Sepatis v. City and County of San Francisco

Decision Date15 August 2002
Docket NumberNo. C 00-2299 MHP.,No. C 00-1626 MHP.,C 00-1626 MHP.,C 00-2299 MHP.
Citation217 F.Supp.2d 992
PartiesWilliam James SEPATIS, Plaintiff, v. CITY AND COUNTY OF SAN FRANCISCO, et al., Defendants.
CourtU.S. District Court — Northern District of California

George G. Benetatos, Law Office of George G. Benetatos, Steve Lau, Law Offices of Steve Lau, John Houston Scott, The Scott Law Firm, San Francisco, CA, for plaintiff.

William James Sepatis, San Francisco, CA, pro se.

Jason P. Gonzalez, Maxwell S. Peltz, City Attorney's Office, L. Jay Pedersen, Bledsoe Cathcart Diestel & Pedersen LLP, San Francisco, CA, Stuart Charles Gilliam, McNamara, Dodge, Ney, Beatty, Slattery & Pfalzer LLP, Walnut Creek, CA, for defendants.

MEMORANDUM AND ORDER

Cross-Motions for Summary Judgment

PATEL, Chief Judge.

This action involves consolidated lawsuits against the City and County of San Francisco, the San Francisco Police Department, Police Chief Fred Lau, Lieutenant Joseph Dutto, Sergeant William Griffin, and Officers David Parry, Sean McEllistrim, Keita Moriwaki, Robert Deleon, Robert Canedo and Matthew Cole ("defendants"). The related complaints allege five causes of action, including: (1) a federal claim of violation of federal civil rights pursuant to 42 U.S.C. § 1983; and state law claims of (2) negligence, (3) negligent training and supervision, (4) intentional infliction of emotional distress and (5) negligent infliction of emotional distress. Plaintiff's original complaints also raised a related sixth cause of action for malicious prosecution against his neighbors. Plaintiff, William James Sepatis, has since abandoned his state law claims, leaving only a section 1983 claim against the city defendants. Now before the court are the parties' cross-motions for summary judgment on this claim. Having considered the parties' arguments and submissions, and for the reasons set forth below, the court hereby enters the following memorandum and order.

BACKGROUND1

These consolidated actions challenge two warrantless arrests, occurring on April 22, 1999 and May 24, 1999 respectively.
────────
WHAT IS ASKED:
Reproduce word for word the passage of the Sepatis court order that begins with "George G. Benetatos, Law" and ends with "PATEL, Chief Judge.".

INFORMATION SHOWN:
────────
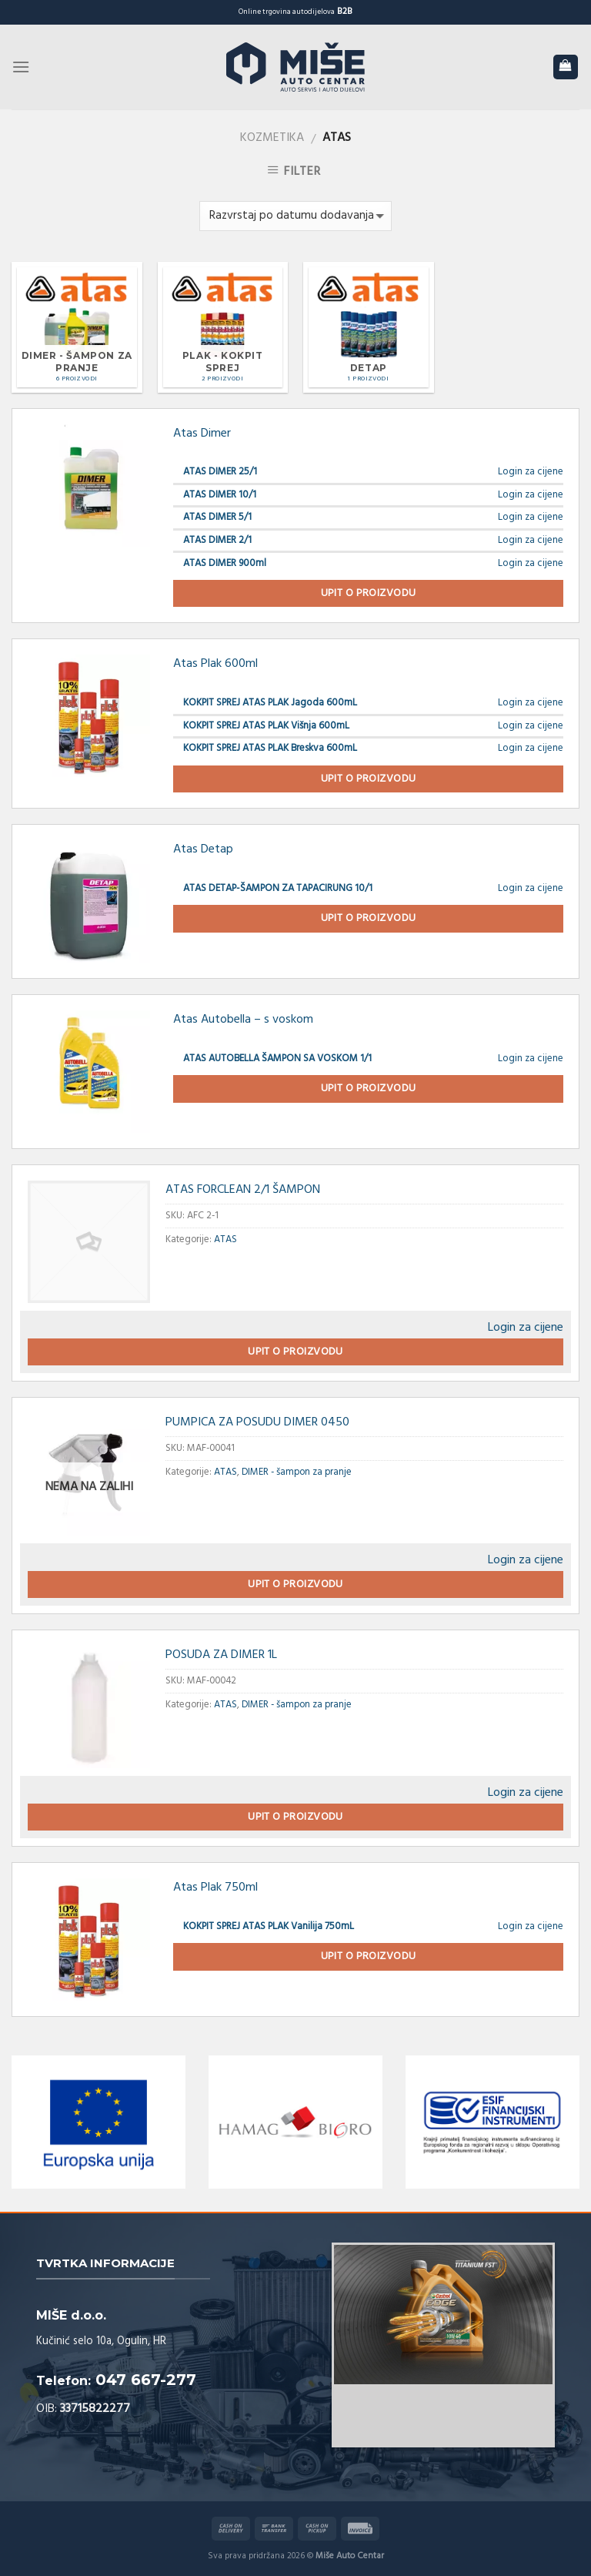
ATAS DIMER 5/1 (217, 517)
────────
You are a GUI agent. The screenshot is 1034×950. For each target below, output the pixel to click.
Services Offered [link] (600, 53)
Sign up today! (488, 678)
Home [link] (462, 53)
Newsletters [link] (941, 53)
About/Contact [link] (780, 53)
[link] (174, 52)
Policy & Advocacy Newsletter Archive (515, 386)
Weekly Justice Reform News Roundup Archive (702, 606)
────────
WRITTEN ANSWER:
George G. Benetatos, Law Office of George G. Benetatos, Steve Lau, Law Offices of Steve Lau, John Houston Scott, The Scott Law Firm, San Francisco, CA, for plaintiff.

William James Sepatis, San Francisco, CA, pro se.

Jason P. Gonzalez, Maxwell S. Peltz, City Attorney's Office, L. Jay Pedersen, Bledsoe Cathcart Diestel & Pedersen LLP, San Francisco, CA, Stuart Charles Gilliam, McNamara, Dodge, Ney, Beatty, Slattery & Pfalzer LLP, Walnut Creek, CA, for defendants.

MEMORANDUM AND ORDER

Cross-Motions for Summary Judgment

PATEL, Chief Judge.